Some physicists get frustrated by this focus on measurements alone. They think we ought to treat quantum mechanics, not like a black box that produces results, but as information about some underlying reality. Instead of just observables, they want us to look for “beables“: not just things that can be observed, but things that something can be. From their perspective, the way other physicists focus on observables feels like giving up, like those physicists are abandoning their sacred duty to understand the world. Others, like the Quantum Bayesians or QBists, disagree, arguing that quantum mechanics really is, and ought to be, a theory of how individuals get evidence about the world.

I’m not really going to weigh in on that debate, I still don’t feel like I know enough to even write a decent summary. But I do think that one of the instincts on the “beables” side is wrong. If we focus on observables in quantum mechanics, I don’t think we’re doing anything all that unusual. Even in other parts of physics, we can think about reality purely in terms of observations. Doing so isn’t a dereliction of duty: often, it’s the most useful way to understand the world.

When we try to comprehend the world, we always start alone. From our time in the womb, we have only our senses and emotions to go on. With a combination of instinct and inference we start assembling a consistent picture of reality. Philosophers called phenomenologists (not to be confused with the physicists called phenomenologists) study this process in detail, trying to characterize how different things present themselves to an individual consciousness.

For my point here, these details don’t matter so much. That’s because in practice, we aren’t alone in understanding the world. Based on what others say about the world, we conclude they perceive much like we do, and we learn by their observations just as we learn by our own. We can make things abstract: instead of the specifics of how individuals perceive, we think about groups of scientists making measurements. At the end of this train lie observables: things that we as a community could in principle learn, and share with each other, ignoring the details of how exactly we measure them.
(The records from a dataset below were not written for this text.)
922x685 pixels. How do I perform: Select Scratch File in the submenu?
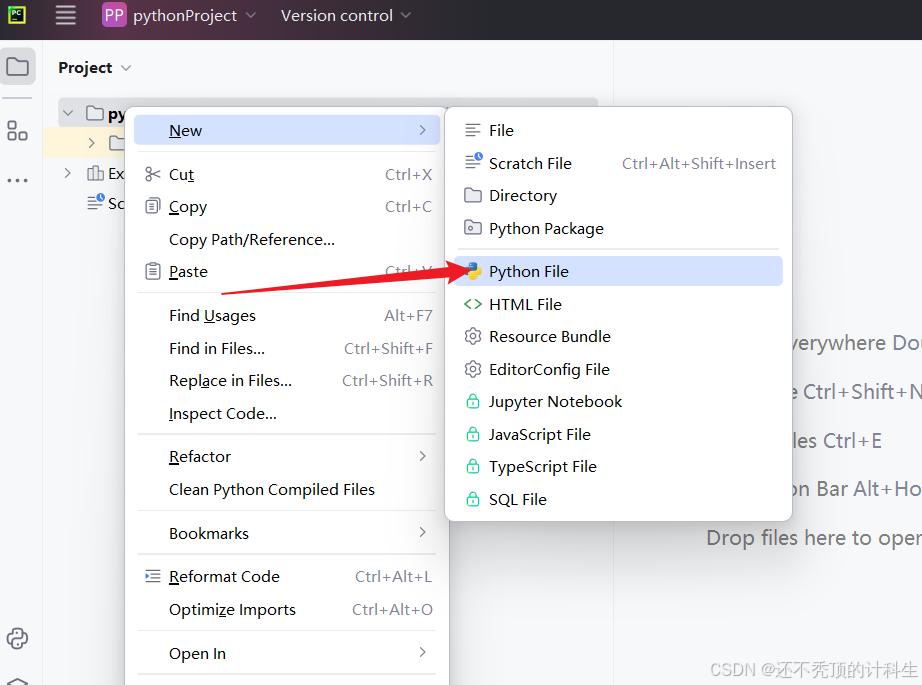pyautogui.click(x=530, y=163)
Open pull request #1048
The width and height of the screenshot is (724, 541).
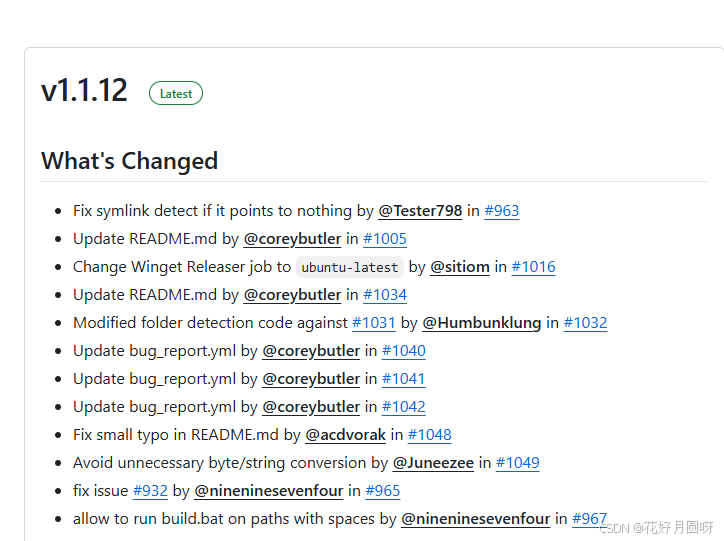pyautogui.click(x=430, y=435)
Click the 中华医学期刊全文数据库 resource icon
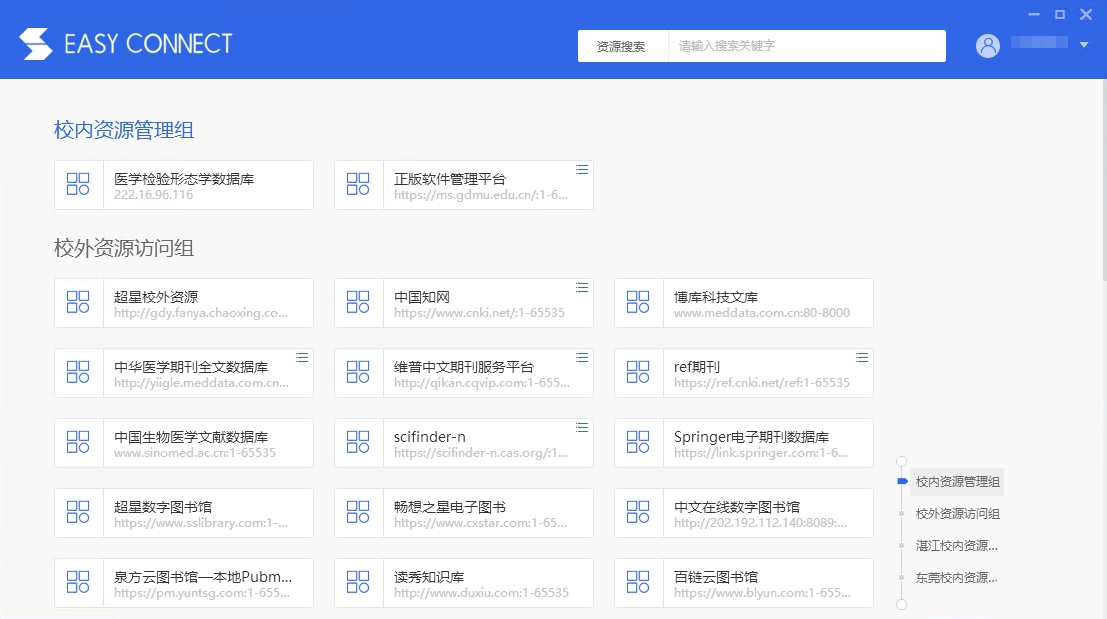This screenshot has height=619, width=1107. click(x=78, y=372)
If each of these observables was unrelated, just scattered points of data, then we couldn’t learn much. Luckily, they are related. In quantum mechanics, some of these relationships are the uncertainty principles I mentioned earlier. Others relate measurements at different places, or at different times. The fancy way to refer to all these relationships is as an algebra: loosely, it’s something you can “do algebra with”, like you did with numbers and variables in high school. When physicists and mathematicians want to do quantum mechanics or quantum field theory seriously, they often talk about an “algebra of observables”, a formal way of thinking about all of these relationships.
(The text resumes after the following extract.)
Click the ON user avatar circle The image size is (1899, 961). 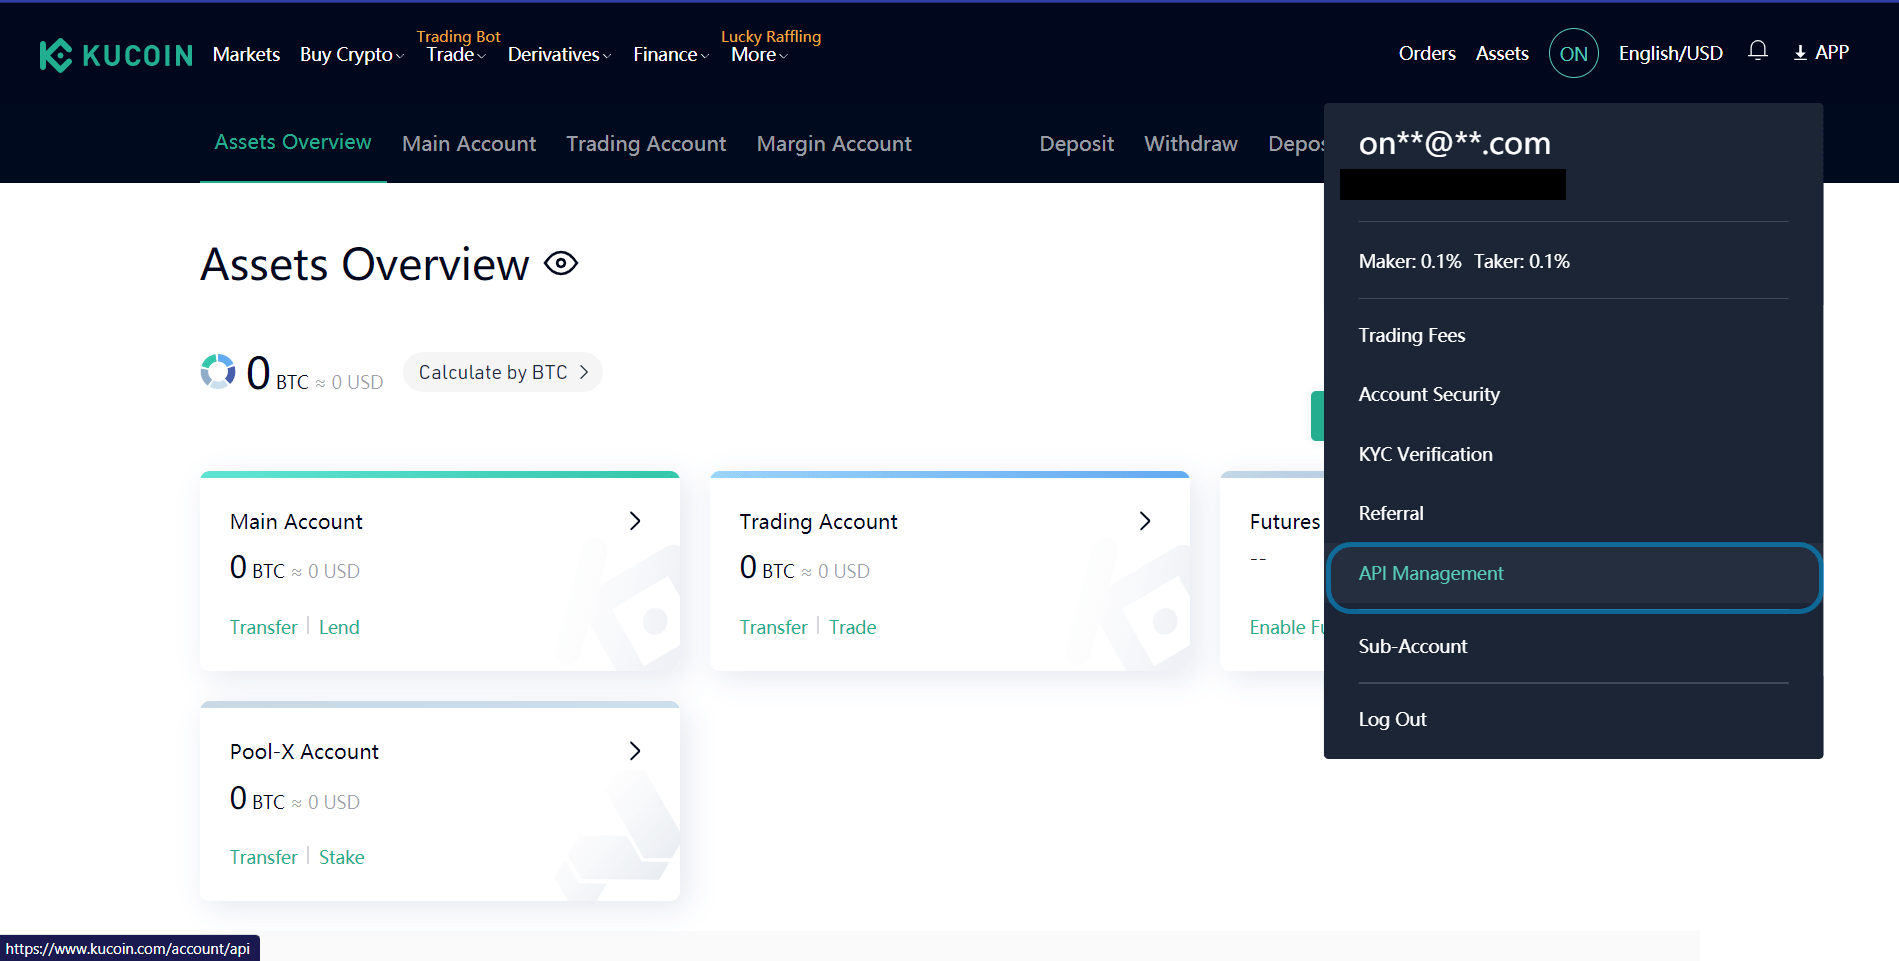click(x=1573, y=54)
Focusing on those two things, observables and how they are related, isn’t just useful in the quantum world. It’s an important way to think in other areas of physics too. If you’ve heard people talk about relativity, the focus on measurement screams out, in thought experiments full of abstract clocks and abstract yardsticks. Without this discipline, you find paradoxes, only to resolve them when you carefully track what each person can observe. More recently, physicists in my field have had success computing the chance particles collide by focusing on the end result, the actual measurements people can make, ignoring what might happen in between to cause that measurement. We can then break measurements down into simpler measurements, or use the structure of simpler measurements to guess more complicated ones. While we typically have done this in quantum theories, that’s not really a limitation: the same techniques make sense for problems in classical physics, like computing the gravitational waves emitted by colliding black holes.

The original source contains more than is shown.